- [Work to complete] Return each line below that contains the word "coordinates".

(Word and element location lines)
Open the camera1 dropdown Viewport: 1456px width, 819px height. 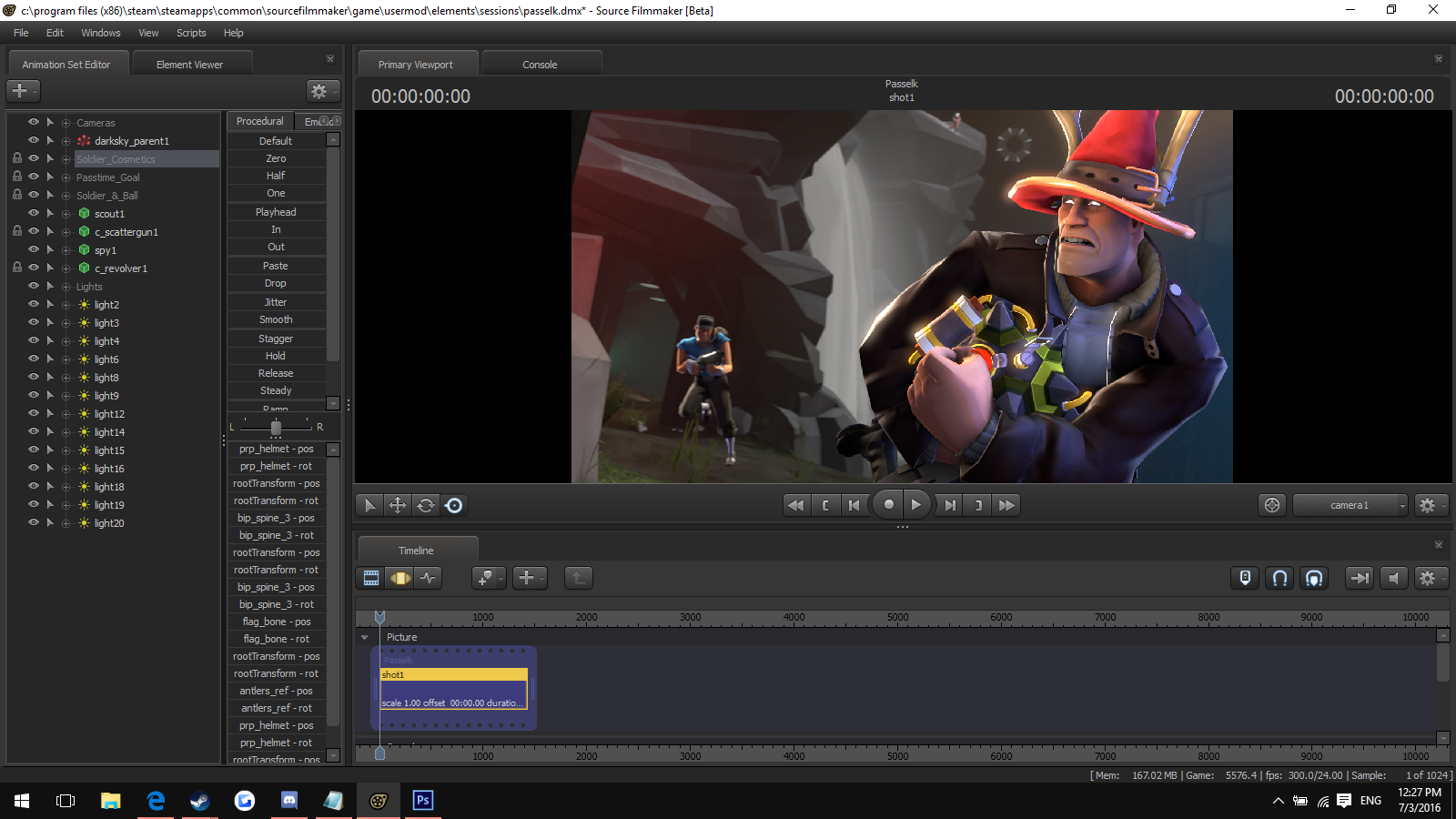[1350, 505]
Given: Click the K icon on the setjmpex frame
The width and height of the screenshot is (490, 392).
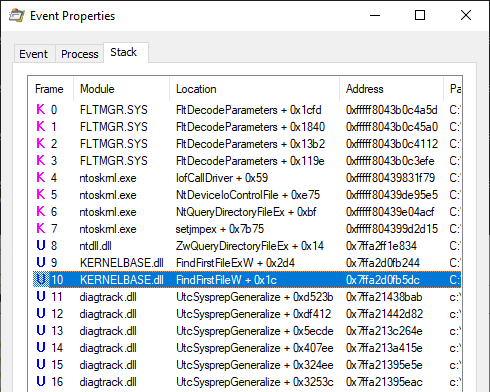Looking at the screenshot, I should pyautogui.click(x=41, y=228).
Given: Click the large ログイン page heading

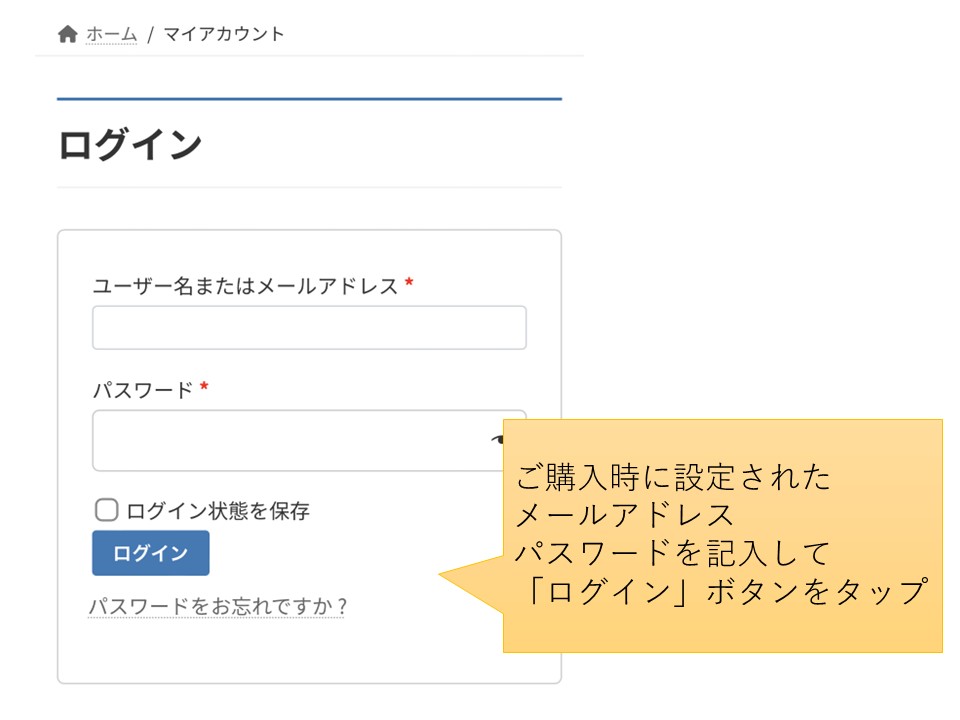Looking at the screenshot, I should coord(130,144).
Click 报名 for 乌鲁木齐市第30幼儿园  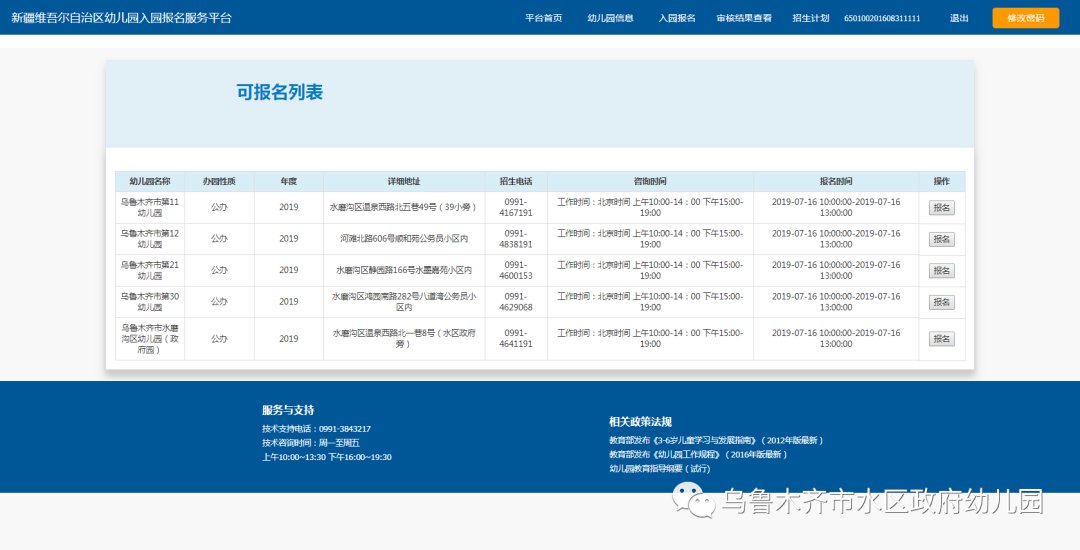click(x=941, y=302)
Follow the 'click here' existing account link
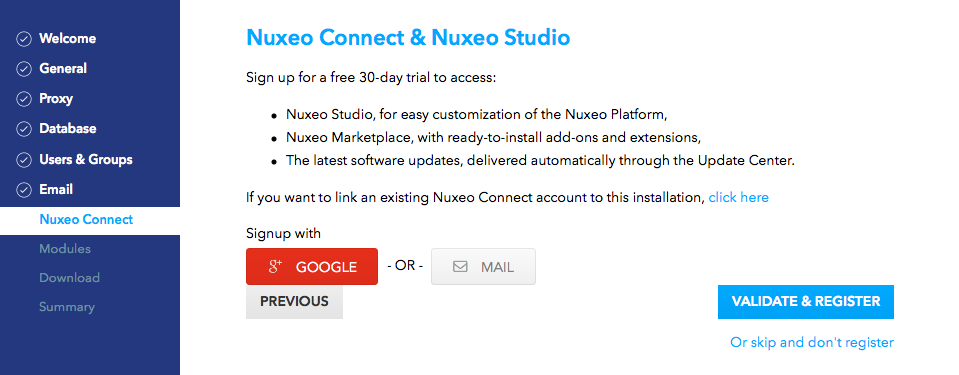 tap(738, 198)
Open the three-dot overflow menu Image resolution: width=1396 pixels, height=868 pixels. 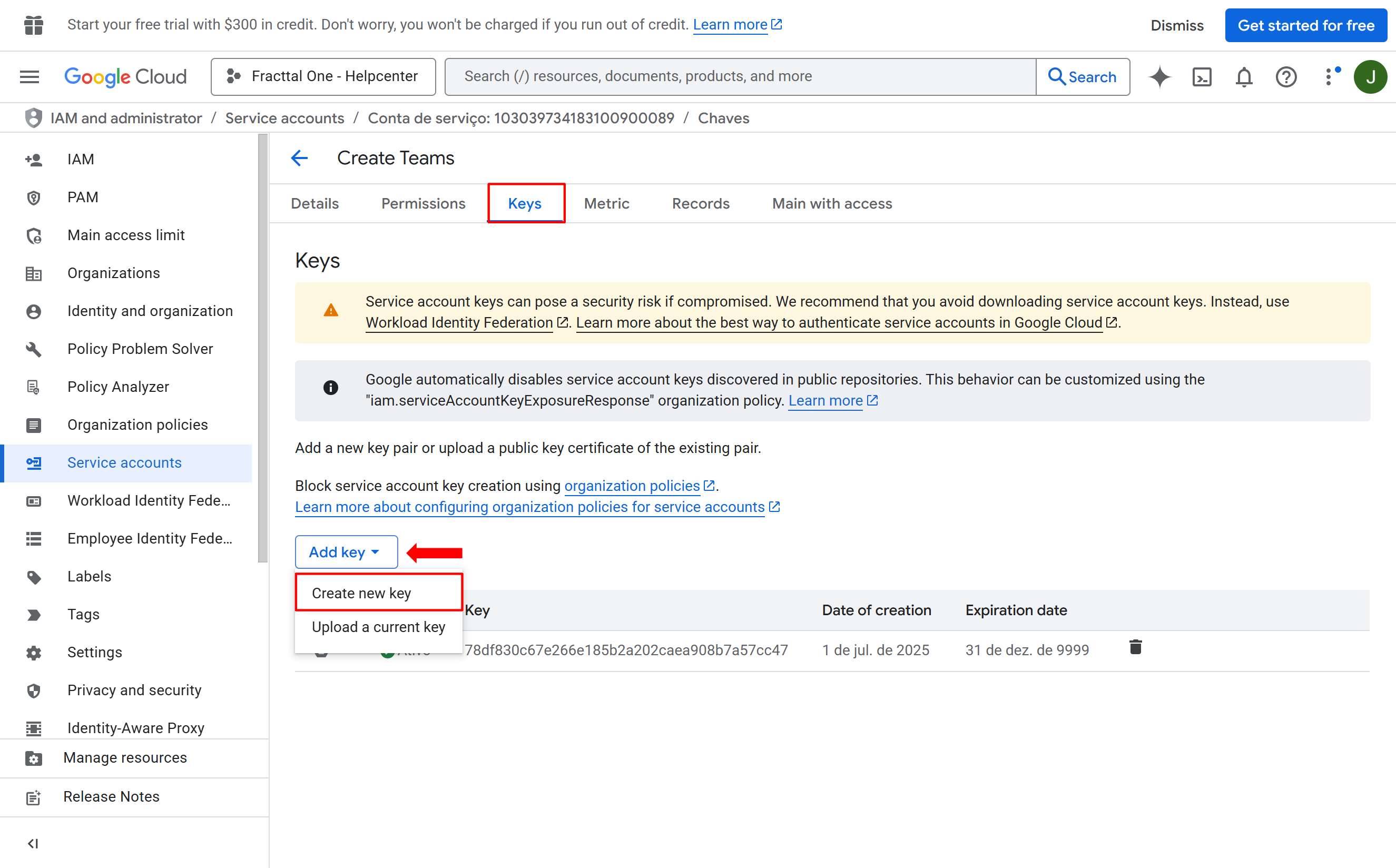(x=1330, y=76)
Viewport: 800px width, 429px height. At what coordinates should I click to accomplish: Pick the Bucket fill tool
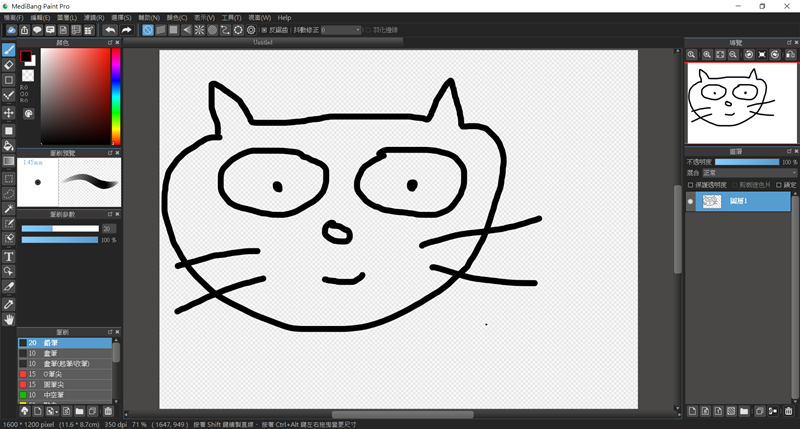[9, 145]
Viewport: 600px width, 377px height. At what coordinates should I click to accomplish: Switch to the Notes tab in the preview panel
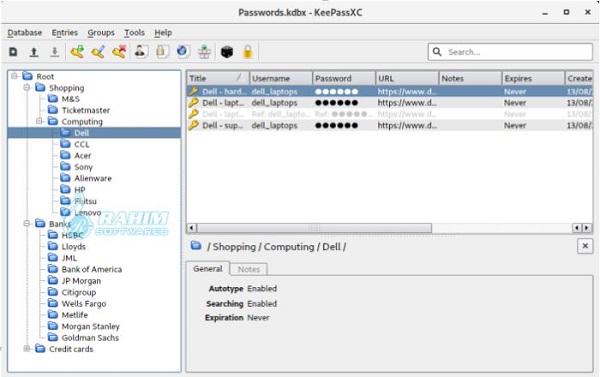(x=249, y=269)
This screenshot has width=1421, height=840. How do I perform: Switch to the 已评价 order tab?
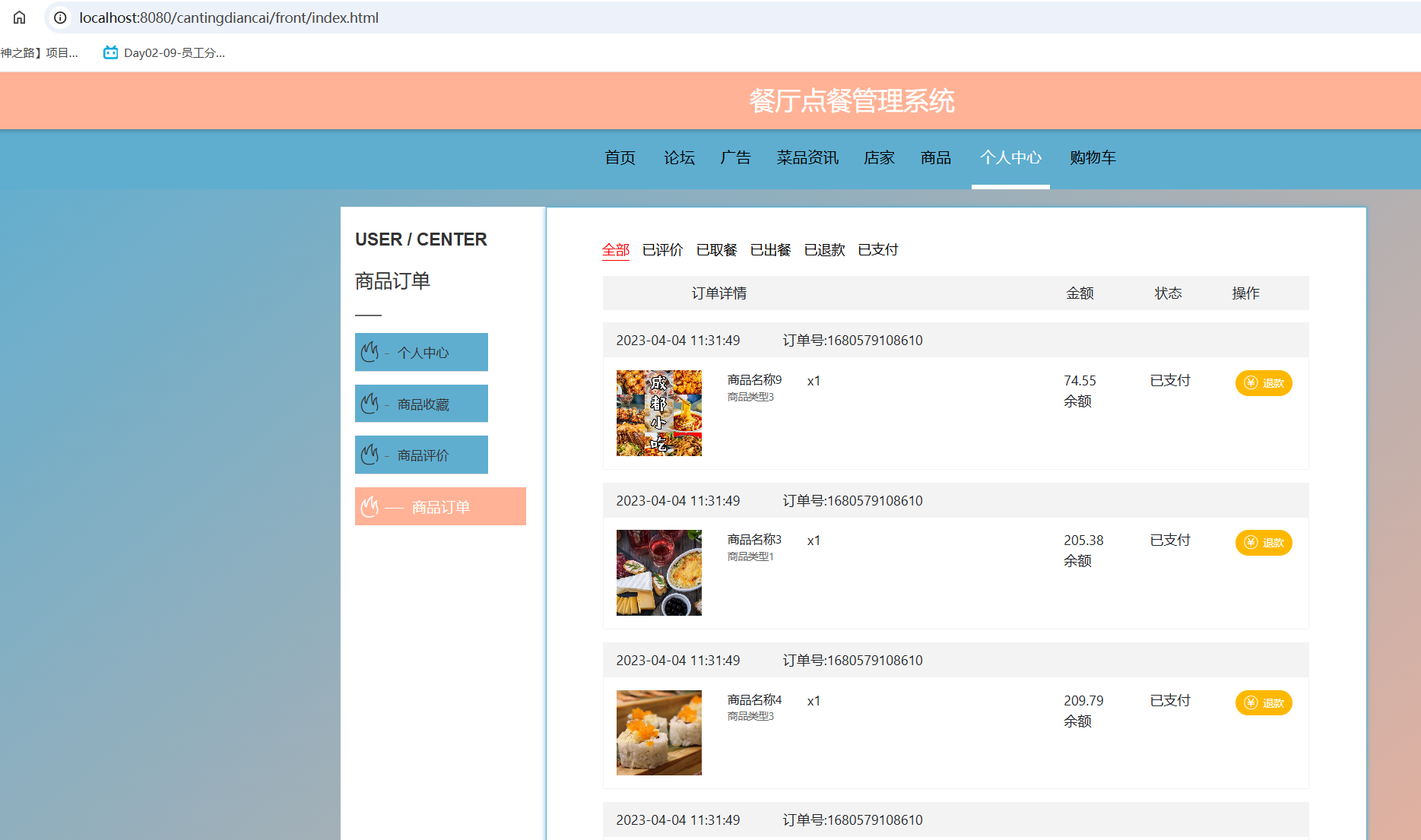[x=662, y=249]
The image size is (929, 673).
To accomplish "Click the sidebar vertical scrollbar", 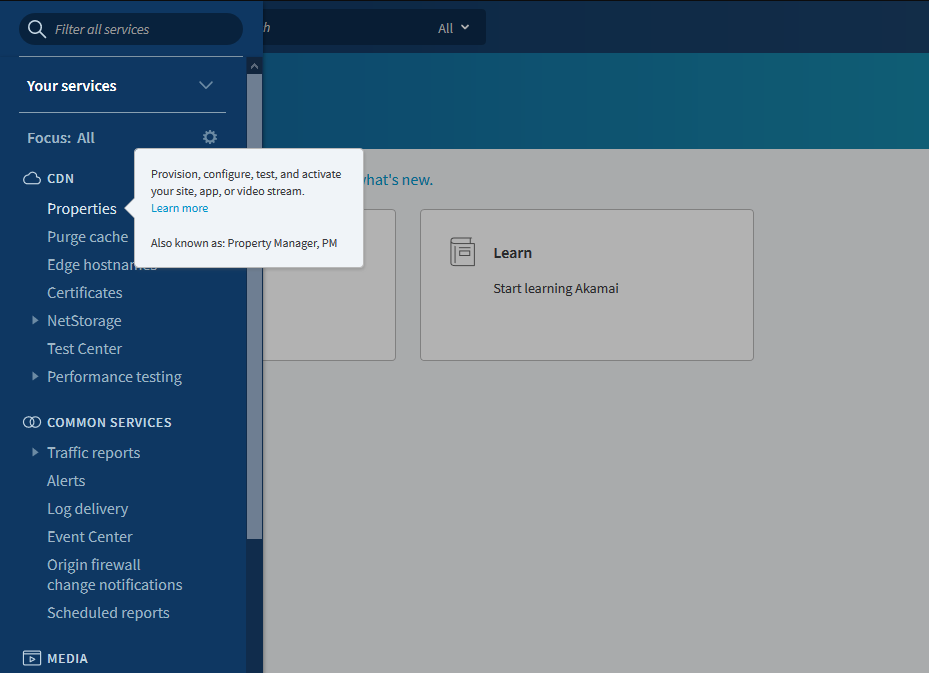I will coord(254,300).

- [Final result]
Viewport: 800px width, 429px height. At what coordinates should I click to accomplish: Pick the Bucket fill tool
Viewport: 600px width, 377px height. At what coordinates should I click to accomplish: Switch to the Notes tab in the preview panel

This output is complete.